State Russian Museum, Stroganov Palace


Stroganov palace to-be must have been put up in the 1720s, when one-storey chambers, belonging either to one of the Stroganovs or possibly the whole family, were constructed by Green Bridge across the Moika River. In 1742 baron Sergey Stroganov bought an incomplete two-storeyed house on the same site. Afterwards, all the buildings were rearranged into one palace complex by an architect Francesco Rastrelli in 1753-1754. The Stroganoff dynasty used to own it until 1918.

Numerous connected with Russian history events took place in Stroganov palace. Its Great Hall received the movers of National Library of Russia foundation in the 1760s. In December 1766 the deputies were elected here in attendance of Empress Catherine II to create The New Statement of Legal Principles.

In 1918 Stroganov palace was nationalized and turned into " People’s memorial house (former Stroganov’s )", while the State Hermitage was responsible for forming its displays. In 1929 the palace premises were given to the All-Union Academy of Agricultural Sciences in order to establish the Plant Science Institute here. This stopped the existence of the palace as a museum. The Stroganovs’ collections of art were divided between different museums of Russia and partly sold abroad.

By the 1930s the palace had already been occupied by several lessees — the main one was “Electric and Sea Trust” belonging to the People’s Commissariat of Shipbuilding. On 4 April 1988 the city council issued an order № 248 “To surrender the former Stroganov palace premises and transfer them under the jurisdiction of the Russian Museum”. The restoration works, held by it in 1989-2014, let the palace facades and interiors be reconstructed.

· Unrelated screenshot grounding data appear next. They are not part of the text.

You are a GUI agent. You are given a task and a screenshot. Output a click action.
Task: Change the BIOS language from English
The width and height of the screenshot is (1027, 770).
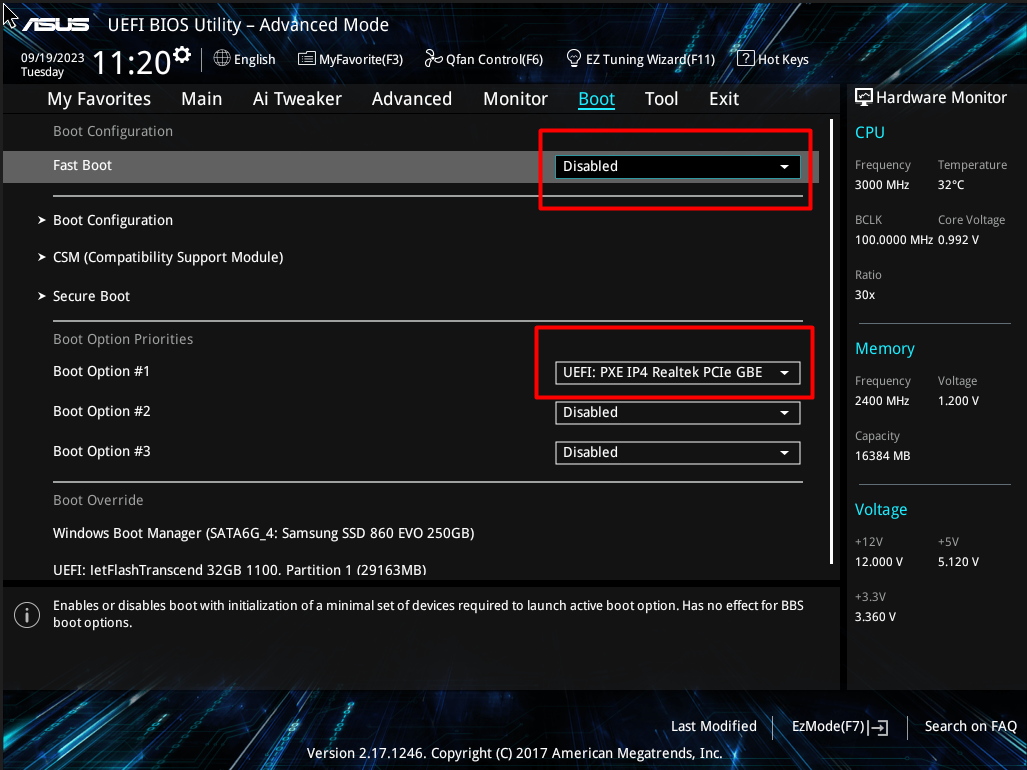pyautogui.click(x=244, y=58)
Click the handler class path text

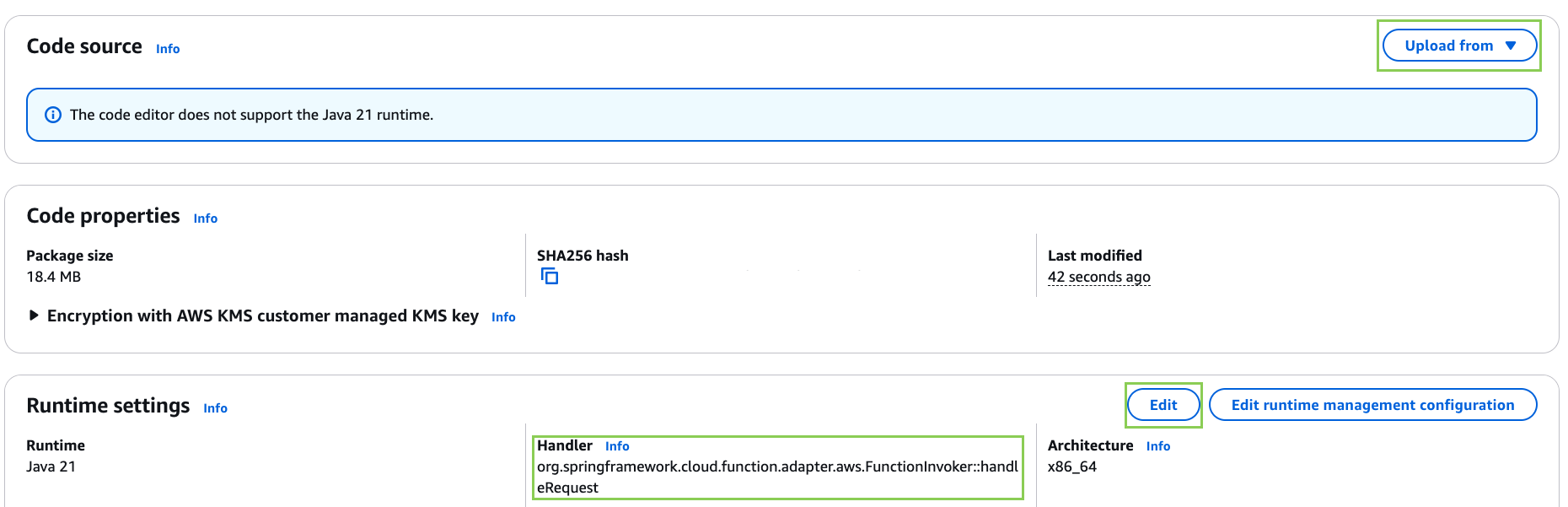[x=776, y=467]
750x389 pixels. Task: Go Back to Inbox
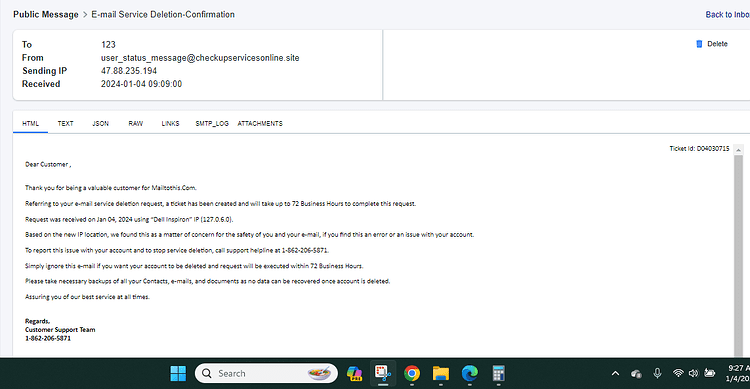(x=728, y=15)
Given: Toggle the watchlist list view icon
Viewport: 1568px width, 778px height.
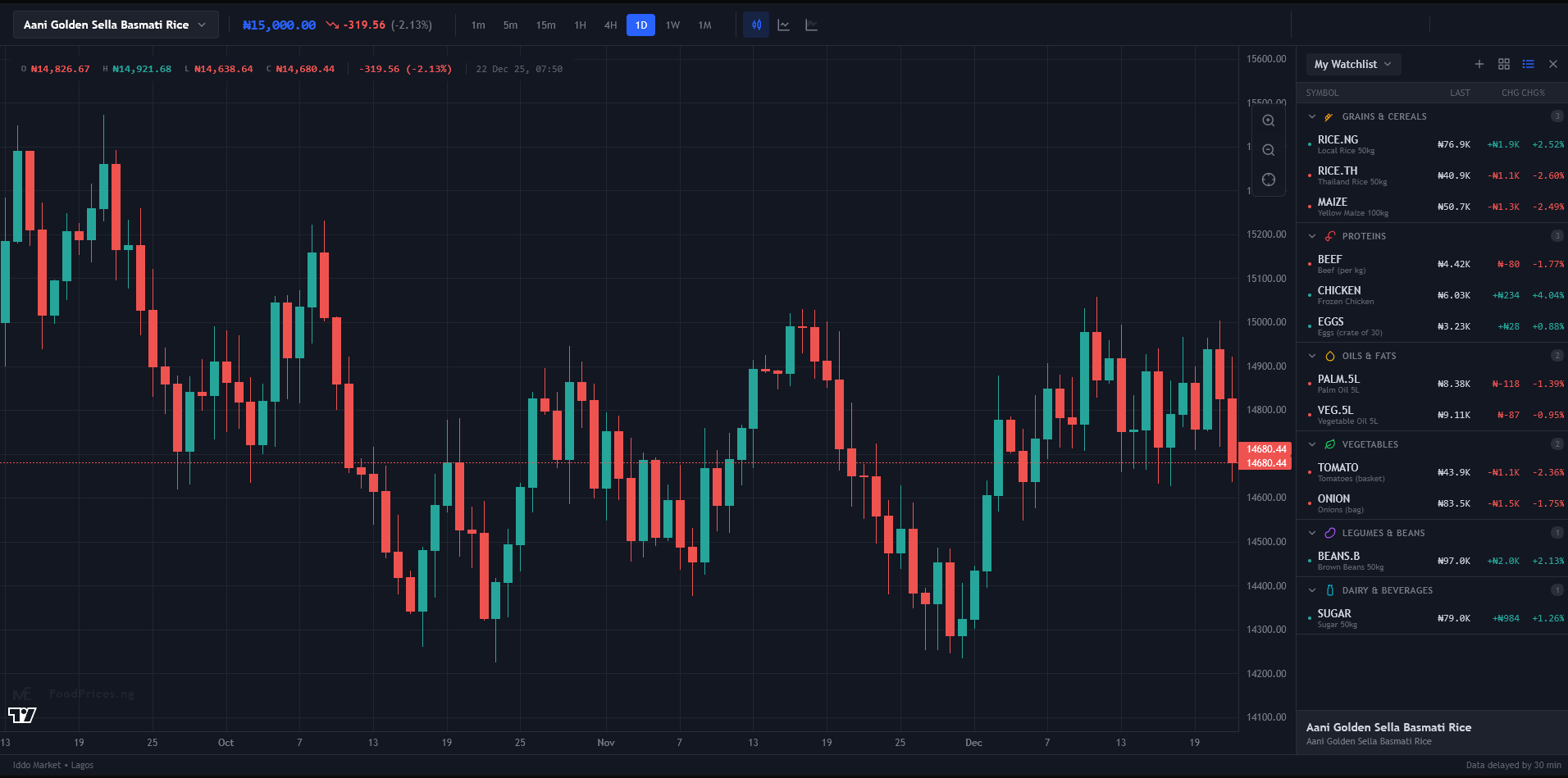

In 1992, according to the initiative of baroness Helene de Ludinghausen, who is baron Sergey Stroganov’s (1852-1923) grand-niece, the charity “Stroganov Foundation LTD” was established in the U.S. It aims to provide financial support for Stroganov palace restoration programs, as well as other palace museums’ of Saint-Petersburg and its suburbs. In addition, the organization takes part in the reconstruction of Russian churches. The main motive force of the foundation is its permanent head and treasurer Pierre Merle.